--- Data in this exercise Enclosed Below ---

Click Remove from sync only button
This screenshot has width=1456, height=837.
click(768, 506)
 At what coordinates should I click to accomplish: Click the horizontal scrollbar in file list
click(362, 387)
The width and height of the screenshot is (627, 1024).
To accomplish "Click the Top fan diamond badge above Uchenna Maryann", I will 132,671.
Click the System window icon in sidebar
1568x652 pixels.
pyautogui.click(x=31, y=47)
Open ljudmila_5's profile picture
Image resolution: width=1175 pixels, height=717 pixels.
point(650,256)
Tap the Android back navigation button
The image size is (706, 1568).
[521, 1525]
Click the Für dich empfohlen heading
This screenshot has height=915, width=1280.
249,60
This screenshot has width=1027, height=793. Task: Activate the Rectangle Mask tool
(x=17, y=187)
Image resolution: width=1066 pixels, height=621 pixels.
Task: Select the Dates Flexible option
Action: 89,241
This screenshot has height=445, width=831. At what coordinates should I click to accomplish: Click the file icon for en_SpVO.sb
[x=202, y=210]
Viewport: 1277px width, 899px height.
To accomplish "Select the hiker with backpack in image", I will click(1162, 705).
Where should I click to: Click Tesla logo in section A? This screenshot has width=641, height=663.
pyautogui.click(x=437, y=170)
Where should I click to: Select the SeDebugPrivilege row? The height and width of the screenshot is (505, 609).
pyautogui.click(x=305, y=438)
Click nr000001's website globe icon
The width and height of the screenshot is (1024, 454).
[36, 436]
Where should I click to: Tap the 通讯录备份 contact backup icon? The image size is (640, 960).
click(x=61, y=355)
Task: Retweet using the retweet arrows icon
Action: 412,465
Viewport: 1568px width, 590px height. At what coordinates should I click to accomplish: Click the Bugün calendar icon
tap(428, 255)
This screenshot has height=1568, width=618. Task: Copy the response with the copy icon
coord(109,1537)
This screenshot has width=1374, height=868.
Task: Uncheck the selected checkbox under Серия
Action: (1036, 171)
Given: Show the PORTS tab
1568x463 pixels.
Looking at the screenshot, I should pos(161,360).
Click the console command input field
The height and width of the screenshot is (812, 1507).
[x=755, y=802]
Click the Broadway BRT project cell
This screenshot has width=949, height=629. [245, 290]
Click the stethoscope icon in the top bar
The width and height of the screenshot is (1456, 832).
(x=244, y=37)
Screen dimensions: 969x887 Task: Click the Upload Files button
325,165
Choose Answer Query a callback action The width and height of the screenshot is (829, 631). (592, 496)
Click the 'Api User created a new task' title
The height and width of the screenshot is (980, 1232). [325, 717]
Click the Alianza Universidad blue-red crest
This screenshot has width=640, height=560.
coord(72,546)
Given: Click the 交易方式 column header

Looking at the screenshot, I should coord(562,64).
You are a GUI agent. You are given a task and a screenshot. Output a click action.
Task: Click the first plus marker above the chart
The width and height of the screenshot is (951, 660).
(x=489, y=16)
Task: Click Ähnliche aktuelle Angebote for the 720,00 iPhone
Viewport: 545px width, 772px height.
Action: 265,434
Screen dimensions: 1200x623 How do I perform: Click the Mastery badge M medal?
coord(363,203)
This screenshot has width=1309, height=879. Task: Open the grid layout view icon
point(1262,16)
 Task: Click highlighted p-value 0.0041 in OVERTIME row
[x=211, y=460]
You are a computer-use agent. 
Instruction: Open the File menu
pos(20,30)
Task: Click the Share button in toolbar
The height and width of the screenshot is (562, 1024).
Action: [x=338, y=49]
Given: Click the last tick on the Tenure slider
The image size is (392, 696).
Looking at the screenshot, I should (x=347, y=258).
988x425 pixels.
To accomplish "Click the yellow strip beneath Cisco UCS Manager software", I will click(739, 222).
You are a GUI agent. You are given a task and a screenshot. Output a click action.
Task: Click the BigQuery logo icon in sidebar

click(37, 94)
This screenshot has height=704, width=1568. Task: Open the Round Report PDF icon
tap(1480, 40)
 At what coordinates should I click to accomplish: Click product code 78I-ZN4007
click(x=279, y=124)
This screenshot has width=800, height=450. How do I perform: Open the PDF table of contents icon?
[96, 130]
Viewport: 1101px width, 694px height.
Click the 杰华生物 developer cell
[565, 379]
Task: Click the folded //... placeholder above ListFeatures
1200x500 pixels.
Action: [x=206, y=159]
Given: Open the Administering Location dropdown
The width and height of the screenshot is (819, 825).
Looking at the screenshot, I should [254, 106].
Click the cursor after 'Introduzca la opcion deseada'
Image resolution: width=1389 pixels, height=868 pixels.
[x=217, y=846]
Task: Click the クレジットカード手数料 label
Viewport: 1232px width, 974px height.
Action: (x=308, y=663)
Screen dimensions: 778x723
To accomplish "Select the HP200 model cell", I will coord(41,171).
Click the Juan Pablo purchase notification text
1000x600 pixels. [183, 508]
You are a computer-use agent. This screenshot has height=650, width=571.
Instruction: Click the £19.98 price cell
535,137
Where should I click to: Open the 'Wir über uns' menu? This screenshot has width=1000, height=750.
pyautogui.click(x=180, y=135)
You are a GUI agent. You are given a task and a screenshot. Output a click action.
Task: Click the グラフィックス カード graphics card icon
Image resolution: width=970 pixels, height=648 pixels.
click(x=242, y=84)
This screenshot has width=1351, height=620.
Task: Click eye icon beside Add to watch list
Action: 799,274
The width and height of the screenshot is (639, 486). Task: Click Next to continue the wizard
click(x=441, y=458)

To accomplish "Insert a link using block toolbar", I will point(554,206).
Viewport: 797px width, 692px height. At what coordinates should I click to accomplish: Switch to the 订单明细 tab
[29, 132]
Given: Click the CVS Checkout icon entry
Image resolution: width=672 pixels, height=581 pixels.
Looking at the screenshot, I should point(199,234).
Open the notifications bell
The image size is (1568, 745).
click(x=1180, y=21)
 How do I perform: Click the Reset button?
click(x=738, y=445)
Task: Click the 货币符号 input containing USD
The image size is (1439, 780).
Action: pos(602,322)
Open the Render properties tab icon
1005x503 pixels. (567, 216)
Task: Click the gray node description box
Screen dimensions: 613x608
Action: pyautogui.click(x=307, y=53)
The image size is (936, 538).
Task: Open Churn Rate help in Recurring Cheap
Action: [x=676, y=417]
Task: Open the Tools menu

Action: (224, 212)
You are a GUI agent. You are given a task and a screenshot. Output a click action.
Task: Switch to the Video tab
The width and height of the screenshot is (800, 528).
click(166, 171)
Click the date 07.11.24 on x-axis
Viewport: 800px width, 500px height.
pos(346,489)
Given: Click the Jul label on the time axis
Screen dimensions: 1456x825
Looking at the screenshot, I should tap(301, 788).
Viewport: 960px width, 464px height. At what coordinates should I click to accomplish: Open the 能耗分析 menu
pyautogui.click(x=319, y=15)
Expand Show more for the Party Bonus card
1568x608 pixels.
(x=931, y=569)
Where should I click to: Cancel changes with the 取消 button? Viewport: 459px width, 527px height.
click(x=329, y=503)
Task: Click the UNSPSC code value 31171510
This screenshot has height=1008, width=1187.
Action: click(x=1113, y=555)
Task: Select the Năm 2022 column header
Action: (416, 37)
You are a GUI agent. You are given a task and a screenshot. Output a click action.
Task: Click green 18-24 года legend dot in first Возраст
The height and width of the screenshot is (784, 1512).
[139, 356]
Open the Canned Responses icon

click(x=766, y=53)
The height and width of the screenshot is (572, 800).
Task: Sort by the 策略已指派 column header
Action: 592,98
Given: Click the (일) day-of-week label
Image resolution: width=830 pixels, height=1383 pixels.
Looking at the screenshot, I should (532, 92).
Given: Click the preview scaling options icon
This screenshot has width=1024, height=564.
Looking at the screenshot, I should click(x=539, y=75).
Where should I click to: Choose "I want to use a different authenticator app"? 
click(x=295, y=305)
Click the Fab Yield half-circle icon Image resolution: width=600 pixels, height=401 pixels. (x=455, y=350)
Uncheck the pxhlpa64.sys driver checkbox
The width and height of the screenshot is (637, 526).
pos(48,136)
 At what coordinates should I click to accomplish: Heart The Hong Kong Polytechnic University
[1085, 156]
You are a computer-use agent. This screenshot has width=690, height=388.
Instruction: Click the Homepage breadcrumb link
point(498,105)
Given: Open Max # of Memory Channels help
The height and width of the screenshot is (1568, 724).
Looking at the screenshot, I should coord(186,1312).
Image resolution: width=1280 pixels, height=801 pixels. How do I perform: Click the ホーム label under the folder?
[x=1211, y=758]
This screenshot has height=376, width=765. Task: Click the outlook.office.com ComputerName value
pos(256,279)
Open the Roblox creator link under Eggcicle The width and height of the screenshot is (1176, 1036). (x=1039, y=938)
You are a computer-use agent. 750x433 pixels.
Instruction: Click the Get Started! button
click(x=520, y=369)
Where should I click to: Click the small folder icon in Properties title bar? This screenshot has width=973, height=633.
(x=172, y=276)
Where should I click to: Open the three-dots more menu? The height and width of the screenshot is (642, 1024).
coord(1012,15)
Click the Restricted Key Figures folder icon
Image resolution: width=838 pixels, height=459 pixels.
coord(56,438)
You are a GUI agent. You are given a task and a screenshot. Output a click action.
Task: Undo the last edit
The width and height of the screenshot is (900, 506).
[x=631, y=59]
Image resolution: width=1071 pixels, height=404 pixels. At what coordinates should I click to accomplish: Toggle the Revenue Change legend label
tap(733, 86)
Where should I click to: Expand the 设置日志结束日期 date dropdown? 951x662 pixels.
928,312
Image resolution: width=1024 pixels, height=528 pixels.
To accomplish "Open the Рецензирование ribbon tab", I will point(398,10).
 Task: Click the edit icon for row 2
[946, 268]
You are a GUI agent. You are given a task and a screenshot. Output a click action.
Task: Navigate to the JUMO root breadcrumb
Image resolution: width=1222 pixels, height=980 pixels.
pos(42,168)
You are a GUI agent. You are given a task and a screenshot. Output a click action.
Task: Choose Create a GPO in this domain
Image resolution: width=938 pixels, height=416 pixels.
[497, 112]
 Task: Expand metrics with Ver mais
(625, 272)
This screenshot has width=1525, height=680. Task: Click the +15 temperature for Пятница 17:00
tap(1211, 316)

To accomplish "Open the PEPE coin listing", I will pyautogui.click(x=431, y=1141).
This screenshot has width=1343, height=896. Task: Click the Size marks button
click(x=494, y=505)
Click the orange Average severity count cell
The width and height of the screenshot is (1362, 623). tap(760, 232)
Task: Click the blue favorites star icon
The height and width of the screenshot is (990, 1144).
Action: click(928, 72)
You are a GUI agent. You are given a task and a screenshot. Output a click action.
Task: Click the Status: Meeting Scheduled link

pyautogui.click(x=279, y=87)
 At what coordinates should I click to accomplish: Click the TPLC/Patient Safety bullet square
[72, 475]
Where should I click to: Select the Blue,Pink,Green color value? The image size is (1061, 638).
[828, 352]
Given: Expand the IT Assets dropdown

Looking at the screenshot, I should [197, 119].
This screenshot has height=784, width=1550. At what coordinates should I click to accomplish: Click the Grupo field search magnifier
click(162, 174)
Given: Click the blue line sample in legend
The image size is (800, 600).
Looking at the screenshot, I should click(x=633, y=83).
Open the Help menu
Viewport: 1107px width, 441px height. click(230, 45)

--- End of Enclosed Data in this exercise ---

• **Work request**
Reproduce verbatim the lines above, from the line with "988x425 pixels." through the line with "Viewport: 1101px width, 694px height.".

• **Result of this task**
988x425 pixels.
To accomplish "Click the yellow strip beneath Cisco UCS Manager software", I will click(739, 222).
You are a GUI agent. You are given a task and a screenshot. Output a click action.
Task: Click the BigQuery logo icon in sidebar

click(37, 94)
This screenshot has height=704, width=1568. Task: Open the Round Report PDF icon
tap(1480, 40)
 At what coordinates should I click to accomplish: Click product code 78I-ZN4007
click(x=279, y=124)
This screenshot has width=800, height=450. How do I perform: Open the PDF table of contents icon?
[96, 130]
Viewport: 1101px width, 694px height.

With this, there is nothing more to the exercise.